* begin INFORMATION GIVEN *

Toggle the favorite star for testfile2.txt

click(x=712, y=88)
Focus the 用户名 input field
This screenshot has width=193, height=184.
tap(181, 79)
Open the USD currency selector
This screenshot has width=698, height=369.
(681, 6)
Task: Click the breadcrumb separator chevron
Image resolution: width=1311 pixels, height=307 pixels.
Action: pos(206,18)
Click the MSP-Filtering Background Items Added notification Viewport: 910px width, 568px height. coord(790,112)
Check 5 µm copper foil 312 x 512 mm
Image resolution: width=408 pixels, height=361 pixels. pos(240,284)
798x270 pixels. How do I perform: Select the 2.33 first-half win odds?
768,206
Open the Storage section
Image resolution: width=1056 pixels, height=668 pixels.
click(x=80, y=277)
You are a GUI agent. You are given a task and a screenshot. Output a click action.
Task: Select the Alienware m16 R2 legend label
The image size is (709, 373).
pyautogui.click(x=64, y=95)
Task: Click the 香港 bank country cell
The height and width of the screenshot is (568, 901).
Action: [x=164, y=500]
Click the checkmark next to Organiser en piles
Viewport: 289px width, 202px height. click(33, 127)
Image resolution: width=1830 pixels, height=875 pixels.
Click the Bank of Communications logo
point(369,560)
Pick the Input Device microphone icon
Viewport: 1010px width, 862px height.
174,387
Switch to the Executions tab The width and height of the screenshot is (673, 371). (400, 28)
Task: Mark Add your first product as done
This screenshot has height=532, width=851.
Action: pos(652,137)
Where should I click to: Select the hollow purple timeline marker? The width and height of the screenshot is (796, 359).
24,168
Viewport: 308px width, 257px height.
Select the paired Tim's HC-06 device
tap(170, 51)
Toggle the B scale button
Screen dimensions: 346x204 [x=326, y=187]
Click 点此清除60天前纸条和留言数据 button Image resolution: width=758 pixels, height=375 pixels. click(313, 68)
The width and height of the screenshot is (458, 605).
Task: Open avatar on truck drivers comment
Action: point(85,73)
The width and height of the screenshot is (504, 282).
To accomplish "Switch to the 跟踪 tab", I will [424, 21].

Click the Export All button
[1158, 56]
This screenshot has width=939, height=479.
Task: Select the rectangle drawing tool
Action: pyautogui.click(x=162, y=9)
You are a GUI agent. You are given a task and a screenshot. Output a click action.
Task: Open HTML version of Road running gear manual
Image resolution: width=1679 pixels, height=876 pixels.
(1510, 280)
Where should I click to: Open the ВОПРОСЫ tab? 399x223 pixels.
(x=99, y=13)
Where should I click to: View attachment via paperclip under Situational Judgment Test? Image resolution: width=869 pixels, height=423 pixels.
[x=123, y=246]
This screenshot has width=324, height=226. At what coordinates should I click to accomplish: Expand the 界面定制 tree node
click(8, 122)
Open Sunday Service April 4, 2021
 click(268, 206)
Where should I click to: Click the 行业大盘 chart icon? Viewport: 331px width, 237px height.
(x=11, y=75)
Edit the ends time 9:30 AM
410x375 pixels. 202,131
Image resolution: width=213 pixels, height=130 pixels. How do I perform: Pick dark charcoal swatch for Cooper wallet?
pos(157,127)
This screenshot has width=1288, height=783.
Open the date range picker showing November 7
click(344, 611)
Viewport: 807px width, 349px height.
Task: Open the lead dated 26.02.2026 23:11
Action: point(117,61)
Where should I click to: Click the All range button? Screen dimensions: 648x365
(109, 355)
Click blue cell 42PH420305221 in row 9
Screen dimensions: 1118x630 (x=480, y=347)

* end INFORMATION GIVEN *

WRITTEN INSTRUCTION: Return, unchanged, the stretch of the entries from the line containing "Edit the ends time 9:30 AM" through the end of the entries.

WRITTEN RESPONSE:
Edit the ends time 9:30 AM
410x375 pixels. 202,131
Image resolution: width=213 pixels, height=130 pixels. How do I perform: Pick dark charcoal swatch for Cooper wallet?
pos(157,127)
This screenshot has width=1288, height=783.
Open the date range picker showing November 7
click(344, 611)
Viewport: 807px width, 349px height.
Task: Open the lead dated 26.02.2026 23:11
Action: point(117,61)
Where should I click to: Click the All range button? Screen dimensions: 648x365
(109, 355)
Click blue cell 42PH420305221 in row 9
Screen dimensions: 1118x630 (x=480, y=347)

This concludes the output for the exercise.